Es folgte eine phasenweise Auswertung durch beide Bataillonskommandeure. Mit jedem der acht Durchgänge, die in der zweiten Woche mit angepassten Gefechtsbildern/-ausschnitten durchgeführt wurden, konnte die Kompanie ihr Ergebnisse verbessern und mehr als überzeugen. Dabei hat sich das Nutzen von sogenannten Prowords während der Operationsführung als überaus zweckmäßig erwiesen. Durch kurze, vorab in der Befehlsausgabe definierten Schlüsselwörter (z.B. Goal für das Nehmen eines Ziels), konnten Lageinformationen schnell verbreitet und die nächsten Phasen eingeleitet werden, ohne dabei den Funkkreis zu belasten. Zudem nutzen die Kräfte die Option, um sich kursorisch wann immer möglich mit dem Material des jeweils anderen vertraut zu machen. Dabei wurde, trotz aller bekannter Hindernisse, die grundsätzliche Leistungsüberlegenheit hinsichtlich Agilität und Feuerkraft des SPz PUMA gegenüber dem in die Jahre gekommenen M2 Bradley deutlich. Über Unterschiede im Führungsverständnis und in der materiellen Ausstattung ließ sich auch mit den beiden, an US-Kompanien abgegebenen Zügen trefflich diskutieren. Über alle Dienstgradgruppen hinweg wurde erfreulicherweise ein reger Austausch gepflegt.

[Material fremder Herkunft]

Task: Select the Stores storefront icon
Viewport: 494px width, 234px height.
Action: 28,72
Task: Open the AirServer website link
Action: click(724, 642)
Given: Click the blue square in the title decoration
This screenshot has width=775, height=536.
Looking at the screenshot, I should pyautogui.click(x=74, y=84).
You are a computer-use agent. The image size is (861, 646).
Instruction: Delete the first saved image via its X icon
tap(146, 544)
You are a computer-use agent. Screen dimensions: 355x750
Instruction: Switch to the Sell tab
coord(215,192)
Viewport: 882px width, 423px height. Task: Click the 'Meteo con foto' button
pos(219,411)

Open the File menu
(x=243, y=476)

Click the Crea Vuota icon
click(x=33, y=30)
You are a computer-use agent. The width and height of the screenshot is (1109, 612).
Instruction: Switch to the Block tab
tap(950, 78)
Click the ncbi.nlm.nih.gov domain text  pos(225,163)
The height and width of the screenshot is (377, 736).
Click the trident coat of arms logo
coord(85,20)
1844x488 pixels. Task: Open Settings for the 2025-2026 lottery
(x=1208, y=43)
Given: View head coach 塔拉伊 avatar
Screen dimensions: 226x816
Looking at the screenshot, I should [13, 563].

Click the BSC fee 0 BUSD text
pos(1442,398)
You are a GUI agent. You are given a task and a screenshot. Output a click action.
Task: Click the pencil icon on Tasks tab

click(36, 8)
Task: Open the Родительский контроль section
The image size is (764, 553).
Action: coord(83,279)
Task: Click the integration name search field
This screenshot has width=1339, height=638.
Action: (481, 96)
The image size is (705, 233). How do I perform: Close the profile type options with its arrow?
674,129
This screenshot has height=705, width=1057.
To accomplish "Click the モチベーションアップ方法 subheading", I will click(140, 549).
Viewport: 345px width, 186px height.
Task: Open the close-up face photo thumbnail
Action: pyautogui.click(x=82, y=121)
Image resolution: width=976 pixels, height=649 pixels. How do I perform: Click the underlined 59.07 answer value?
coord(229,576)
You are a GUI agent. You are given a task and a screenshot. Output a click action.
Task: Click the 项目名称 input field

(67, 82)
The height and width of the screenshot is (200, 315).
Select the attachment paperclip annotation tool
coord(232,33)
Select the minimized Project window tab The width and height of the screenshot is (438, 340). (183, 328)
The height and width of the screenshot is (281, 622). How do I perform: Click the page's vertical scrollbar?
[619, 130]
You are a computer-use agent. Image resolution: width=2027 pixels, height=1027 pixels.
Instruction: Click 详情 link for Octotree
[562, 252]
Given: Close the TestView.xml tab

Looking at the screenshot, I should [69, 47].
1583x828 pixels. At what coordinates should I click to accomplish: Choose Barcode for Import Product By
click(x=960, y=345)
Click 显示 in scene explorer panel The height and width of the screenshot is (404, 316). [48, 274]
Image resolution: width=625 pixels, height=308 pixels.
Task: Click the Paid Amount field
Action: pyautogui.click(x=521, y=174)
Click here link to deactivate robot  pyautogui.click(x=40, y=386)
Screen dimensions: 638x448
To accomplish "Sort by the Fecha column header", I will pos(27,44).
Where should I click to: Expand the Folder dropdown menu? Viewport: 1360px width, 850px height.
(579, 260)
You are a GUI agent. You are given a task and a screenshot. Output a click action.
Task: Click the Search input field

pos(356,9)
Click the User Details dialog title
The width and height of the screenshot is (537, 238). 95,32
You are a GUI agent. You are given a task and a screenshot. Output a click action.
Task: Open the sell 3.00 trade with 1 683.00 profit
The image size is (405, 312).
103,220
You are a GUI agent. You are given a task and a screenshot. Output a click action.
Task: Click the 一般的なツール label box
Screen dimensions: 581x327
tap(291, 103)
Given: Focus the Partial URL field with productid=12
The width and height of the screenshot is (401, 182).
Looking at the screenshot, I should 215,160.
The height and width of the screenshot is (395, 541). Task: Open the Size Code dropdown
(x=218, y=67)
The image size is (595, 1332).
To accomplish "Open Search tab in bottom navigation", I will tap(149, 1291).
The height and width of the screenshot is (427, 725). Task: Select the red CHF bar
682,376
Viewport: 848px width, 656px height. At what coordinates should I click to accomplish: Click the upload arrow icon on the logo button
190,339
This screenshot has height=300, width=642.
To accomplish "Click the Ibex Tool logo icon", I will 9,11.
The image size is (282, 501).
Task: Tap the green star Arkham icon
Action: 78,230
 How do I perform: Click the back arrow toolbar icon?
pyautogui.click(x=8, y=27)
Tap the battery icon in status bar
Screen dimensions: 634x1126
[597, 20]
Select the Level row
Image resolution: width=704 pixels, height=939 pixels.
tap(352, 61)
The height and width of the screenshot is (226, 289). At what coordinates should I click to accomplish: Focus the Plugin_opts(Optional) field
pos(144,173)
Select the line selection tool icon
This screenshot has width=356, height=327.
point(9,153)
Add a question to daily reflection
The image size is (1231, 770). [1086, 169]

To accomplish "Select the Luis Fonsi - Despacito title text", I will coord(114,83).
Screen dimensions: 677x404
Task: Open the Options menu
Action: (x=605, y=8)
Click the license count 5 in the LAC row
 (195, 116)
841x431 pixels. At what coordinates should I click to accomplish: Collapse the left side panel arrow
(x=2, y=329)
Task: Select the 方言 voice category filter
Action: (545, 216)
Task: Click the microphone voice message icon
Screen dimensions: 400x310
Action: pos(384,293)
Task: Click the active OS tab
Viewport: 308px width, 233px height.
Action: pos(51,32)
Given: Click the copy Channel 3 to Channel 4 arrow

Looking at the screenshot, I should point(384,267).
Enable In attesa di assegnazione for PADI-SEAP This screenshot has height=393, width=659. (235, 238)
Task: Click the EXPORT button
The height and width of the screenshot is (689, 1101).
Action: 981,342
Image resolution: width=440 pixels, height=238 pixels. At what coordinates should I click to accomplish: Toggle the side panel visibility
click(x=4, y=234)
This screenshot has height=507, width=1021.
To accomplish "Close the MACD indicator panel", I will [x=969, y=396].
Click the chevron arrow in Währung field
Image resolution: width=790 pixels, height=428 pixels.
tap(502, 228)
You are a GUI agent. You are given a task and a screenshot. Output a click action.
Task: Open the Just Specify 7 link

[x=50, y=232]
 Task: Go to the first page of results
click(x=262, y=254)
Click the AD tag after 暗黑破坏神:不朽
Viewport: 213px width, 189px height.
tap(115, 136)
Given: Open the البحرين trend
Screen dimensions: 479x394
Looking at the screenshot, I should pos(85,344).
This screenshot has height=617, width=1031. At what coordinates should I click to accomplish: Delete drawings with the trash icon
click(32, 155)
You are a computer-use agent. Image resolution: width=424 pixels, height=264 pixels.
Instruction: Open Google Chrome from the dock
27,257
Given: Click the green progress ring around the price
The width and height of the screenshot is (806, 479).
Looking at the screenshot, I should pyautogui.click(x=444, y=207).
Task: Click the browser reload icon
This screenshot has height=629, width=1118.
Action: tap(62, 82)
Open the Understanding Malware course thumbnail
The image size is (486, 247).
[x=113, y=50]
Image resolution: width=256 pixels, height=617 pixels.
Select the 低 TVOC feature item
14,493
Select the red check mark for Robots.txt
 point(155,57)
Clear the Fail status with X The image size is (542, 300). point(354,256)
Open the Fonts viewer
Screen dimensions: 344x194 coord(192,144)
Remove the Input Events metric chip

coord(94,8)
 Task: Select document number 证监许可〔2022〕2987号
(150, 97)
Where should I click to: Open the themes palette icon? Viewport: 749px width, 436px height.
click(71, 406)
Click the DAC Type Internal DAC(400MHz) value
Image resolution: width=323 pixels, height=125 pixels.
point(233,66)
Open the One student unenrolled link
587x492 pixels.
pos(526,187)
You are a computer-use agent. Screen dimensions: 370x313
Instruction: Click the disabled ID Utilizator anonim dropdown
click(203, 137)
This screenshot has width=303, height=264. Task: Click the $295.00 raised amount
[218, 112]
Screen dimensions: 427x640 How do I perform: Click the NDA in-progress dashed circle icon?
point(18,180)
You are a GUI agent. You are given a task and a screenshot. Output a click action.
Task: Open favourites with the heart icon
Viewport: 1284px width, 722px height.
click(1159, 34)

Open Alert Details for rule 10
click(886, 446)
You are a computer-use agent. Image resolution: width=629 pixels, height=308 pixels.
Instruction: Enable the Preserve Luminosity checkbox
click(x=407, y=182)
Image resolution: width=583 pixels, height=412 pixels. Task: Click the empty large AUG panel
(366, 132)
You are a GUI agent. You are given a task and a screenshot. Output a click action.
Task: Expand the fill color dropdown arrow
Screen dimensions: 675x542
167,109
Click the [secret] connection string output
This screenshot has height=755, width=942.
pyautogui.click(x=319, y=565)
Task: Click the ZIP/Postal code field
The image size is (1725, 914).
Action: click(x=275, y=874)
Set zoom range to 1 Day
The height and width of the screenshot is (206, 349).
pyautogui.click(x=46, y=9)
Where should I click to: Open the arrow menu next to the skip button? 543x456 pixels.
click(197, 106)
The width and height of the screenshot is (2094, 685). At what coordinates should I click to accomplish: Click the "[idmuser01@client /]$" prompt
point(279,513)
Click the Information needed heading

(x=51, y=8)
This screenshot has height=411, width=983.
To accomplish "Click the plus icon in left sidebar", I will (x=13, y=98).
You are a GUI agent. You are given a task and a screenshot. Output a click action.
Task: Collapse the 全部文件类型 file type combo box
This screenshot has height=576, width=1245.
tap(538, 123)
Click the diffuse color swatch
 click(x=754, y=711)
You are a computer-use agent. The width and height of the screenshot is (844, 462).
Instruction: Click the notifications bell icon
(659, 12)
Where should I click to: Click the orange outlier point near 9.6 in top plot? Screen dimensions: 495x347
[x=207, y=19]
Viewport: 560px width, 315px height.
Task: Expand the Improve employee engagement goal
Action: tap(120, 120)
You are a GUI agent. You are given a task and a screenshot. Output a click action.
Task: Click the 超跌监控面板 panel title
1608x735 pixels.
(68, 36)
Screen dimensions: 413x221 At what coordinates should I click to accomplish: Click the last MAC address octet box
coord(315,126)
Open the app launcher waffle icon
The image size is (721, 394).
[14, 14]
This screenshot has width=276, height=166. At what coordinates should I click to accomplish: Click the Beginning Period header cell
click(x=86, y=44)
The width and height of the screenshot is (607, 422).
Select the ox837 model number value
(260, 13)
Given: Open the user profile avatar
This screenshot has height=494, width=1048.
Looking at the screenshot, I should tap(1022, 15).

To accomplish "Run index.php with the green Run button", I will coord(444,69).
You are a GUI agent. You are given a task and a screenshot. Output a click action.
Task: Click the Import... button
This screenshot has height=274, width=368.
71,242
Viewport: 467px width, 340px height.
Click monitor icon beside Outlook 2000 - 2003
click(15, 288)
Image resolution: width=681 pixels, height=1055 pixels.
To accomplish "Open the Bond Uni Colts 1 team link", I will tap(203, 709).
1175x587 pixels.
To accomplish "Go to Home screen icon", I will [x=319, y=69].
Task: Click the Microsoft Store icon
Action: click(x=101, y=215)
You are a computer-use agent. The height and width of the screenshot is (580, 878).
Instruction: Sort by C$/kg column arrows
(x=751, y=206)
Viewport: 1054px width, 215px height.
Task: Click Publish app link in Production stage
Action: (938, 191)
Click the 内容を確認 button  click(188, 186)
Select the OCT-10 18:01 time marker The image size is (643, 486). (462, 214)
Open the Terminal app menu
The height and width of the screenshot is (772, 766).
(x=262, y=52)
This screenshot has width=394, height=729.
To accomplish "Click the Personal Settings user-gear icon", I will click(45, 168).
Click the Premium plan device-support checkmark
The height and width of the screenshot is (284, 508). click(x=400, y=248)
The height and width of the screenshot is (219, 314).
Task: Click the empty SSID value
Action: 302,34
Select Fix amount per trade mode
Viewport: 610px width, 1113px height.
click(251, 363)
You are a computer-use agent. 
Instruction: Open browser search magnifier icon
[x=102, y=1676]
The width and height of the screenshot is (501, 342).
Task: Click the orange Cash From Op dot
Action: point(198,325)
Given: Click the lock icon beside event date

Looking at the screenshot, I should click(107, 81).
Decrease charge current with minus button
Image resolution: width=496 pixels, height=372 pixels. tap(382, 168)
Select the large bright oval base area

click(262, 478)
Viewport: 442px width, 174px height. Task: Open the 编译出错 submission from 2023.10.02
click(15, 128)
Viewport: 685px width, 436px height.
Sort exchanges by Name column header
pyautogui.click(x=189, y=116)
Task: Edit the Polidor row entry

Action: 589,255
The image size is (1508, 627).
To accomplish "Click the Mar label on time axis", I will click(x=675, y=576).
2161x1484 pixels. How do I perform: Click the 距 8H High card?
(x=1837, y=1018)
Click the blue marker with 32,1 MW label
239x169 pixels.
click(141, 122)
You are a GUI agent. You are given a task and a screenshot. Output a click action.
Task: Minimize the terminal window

Die 4./PzGrenBtl 212 hat ihren Auftrag erfolgreich erfüllt.
Das Trainingsevent Oberlausitz „DEFENDER EUROPE 2022“ fand somit ein erfolgreiches Ende und wurde mit einem deutsch/amerikanischen BBQ, wobei sich noch einmal letztmalig über das gemeinsame Erlebte ausgetauscht und sich von den US-amerikanischen Freunden verabschiedet wurde, abgeschlossen. Den US-Kräften 1-8 InfBn diente dieses Vorhaben nicht zuletzt als Zertifizierung der Ebene Zg/Kp für den bevorstehenden Einsatz entlang der NATO Ostflanke. Das PzGrenBtl 212 nutzte das Trainingsevent als Nachweis der Ausbildungshöhe „D+“ für die 4./PzGrenBtl 212 im Rahmen des OFF 1-Auftrag der Brigade. Im Rahmen eines Inspektionstages konnte sich diverse Dienstaufsicht bis hin zum Stellvertreter des Generalinspekteurs, Generalleutnant Laubenthal, auf deutscher sowie dem Vice-Chairman Joint Chiefs of Staff, Admiral Gradey, auf US Seite lebhaft überzeugen. Beide zeigten sich über die Kohäsion und das Erreichte nach wenigen Ausbildungstagen sichtlich beeindruckt. Trotz aller Anstrengungen und Entbehrungen war dieses Trainingsevent ein Erfolg, welches den Beteiligten noch lange in guter Erinnerung bleiben wird!